Es importante señalar que esto no está en contradicción con la necesidad de que los foros estén abiertos a discutir cualquier tema. Una cosa es el abordaje de un asunto de interés general a partir de fundamentos y argumentos, aún cuando éstos sean duros o políticamente incorrectos y otra muy distinta es la manera como desarrollamos propiamente las interacciones con los demás. Las personas efectivamente tienen sensibilidades diferentes a las propias y la buena convivencia, el respeto y la empatía no están peleadas con la expresión directa y sincera de las ideas, sentimientos y emociones.
La primera puntualización consiste en diferenciar lo que sabemos, pensamos y sentimos acerca de las cosas, las situaciones y las personas, de “la Verdad” acerca de ellas. Alguien me puede “parecer” antipático, presumido, incompetente, insensible o cualquier otra cosa, pero, por más que lo sienta genuinamente así y tenga todo el derecho del mundo a pensar o sentir cualquier cosa, eso no significa ni que se trate de una “verdad absoluta” ni que sea pertinente y adecuado expresarlo sin filtros sociales y relacionales. La sinceridad irresponsable se confunde con la crueldad deliberada al expresar opiniones personales sobre alguien, donde no sólo dejamos de lado la empatía sino que descalificamos por entero a una persona como consecuencia de una acción específica o de una apreciación sesgada y subjetiva.
¿Qué pasaría si todos fuéramos por la vida diciendo exactamente lo que pensamos y de la manera en que lo pensamos? Casi seguro que terminaríamos aislados y solos.
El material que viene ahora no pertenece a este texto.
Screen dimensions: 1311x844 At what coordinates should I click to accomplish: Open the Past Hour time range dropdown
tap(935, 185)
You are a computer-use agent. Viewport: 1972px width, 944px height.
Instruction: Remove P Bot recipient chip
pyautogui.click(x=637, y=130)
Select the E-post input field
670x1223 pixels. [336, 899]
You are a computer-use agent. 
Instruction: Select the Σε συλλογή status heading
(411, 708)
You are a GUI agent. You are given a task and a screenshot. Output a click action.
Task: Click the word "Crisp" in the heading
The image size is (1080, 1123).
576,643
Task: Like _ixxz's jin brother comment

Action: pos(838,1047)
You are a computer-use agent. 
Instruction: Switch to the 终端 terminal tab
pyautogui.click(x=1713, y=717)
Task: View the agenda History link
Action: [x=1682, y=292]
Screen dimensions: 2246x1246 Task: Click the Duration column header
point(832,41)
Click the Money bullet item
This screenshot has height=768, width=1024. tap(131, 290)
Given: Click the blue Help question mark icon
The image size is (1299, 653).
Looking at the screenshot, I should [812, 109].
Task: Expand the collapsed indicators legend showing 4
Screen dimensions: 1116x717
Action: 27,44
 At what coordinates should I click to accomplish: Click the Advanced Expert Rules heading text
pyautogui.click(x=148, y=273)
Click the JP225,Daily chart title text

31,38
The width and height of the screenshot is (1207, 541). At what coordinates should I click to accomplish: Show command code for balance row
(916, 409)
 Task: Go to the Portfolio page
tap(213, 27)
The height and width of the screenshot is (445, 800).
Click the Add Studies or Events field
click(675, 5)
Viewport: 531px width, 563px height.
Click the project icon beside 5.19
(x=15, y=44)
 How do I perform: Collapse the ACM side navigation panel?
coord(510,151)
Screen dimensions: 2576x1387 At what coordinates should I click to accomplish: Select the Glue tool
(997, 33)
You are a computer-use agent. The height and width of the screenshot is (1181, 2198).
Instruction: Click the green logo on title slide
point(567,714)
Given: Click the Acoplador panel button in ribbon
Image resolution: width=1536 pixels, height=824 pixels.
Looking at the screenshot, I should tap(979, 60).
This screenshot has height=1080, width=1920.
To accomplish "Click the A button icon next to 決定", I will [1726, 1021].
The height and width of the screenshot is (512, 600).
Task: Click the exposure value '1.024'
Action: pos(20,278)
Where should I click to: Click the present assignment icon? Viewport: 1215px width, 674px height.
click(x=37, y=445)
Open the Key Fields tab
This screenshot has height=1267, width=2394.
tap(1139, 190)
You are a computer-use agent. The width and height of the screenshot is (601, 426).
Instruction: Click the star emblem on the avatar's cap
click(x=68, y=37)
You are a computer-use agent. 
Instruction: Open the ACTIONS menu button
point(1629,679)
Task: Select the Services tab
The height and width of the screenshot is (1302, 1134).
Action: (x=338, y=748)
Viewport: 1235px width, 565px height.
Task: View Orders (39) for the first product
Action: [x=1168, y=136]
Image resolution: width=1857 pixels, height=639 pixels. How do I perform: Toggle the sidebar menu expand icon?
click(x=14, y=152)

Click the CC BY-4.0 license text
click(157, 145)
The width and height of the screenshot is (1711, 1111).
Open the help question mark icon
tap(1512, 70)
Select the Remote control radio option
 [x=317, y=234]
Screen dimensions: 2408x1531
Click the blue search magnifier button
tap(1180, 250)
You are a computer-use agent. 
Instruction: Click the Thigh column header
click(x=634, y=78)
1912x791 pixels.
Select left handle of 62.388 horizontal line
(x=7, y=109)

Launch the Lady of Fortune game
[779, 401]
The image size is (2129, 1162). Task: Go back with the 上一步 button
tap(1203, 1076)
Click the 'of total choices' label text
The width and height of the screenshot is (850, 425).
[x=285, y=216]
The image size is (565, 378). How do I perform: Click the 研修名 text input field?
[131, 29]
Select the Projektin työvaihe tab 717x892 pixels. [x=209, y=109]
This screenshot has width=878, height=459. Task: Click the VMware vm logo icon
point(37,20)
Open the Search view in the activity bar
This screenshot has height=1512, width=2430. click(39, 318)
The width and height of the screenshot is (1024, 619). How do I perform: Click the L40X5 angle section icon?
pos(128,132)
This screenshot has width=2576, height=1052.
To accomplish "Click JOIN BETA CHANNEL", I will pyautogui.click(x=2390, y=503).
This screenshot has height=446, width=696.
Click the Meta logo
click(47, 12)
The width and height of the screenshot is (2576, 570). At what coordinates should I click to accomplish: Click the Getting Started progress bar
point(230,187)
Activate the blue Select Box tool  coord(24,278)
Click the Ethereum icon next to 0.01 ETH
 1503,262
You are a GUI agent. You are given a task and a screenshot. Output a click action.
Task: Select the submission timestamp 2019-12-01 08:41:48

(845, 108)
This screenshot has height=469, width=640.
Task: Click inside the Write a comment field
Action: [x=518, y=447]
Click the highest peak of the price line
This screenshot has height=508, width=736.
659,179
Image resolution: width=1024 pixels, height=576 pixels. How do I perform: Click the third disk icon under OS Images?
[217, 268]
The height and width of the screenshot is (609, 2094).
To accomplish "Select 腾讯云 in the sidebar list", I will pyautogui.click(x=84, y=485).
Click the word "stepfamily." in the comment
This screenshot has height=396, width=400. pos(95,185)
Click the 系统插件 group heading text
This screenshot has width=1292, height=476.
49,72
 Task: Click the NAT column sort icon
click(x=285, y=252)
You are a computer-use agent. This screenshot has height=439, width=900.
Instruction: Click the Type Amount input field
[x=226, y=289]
El propósito de ser franco, íntegro y directo no lo justifica todo. Una opinión sincera que trasciende el interés general para cruzar la frontera de lo personal e íntimo es bien recibida, en principio, cuando es solicitada, y en segunda instancia cuando su verbalización se lleva a cabo en un entorno discreto y privado, entraña un propósito constructivo, favorece en alguna medida la interacción o aporta declaraciones puntuales que libran al otro de un riesgo o un peligro inminente. De lo contrario, un silencio empático es mucho más apreciado y sanador. No se trata de engañar o de fingir de manera hipócrita ni de evadir los tópicos “escabrosos”, sino de facilitar la convivencia y el trato humano.
Es frecuente que en las relaciones personales e íntimas, argumentando sinceridad, expresemos aquello que de antemano sabemos que lastimará a esa persona con quien tenemos una conexión emocional cercana. Lo cierto es que solemos percibir cuando esa sinceridad exacerbada no es sino un vehículo de manipulación, venganza o humillación. Atacamos conscientemente la debilidad del otro como una forma de proteger nuestra vulnerabilidad, de ocultar nuestro miedo y de disimular nuestra inseguridad.
En estos casos la sinceridad irresponsable no es, ni de cerca, un reflejo de amor o de respeto por el vínculo sino un modo burdo y cobarde de ejercer un poder opresivo en el momento en que el otro se encuentra más indefenso. No olvidemos que el amor verdadero es aquel que, aun pudiendo, no abusa cuando su contraparte está en una posición de vulnerabilidad.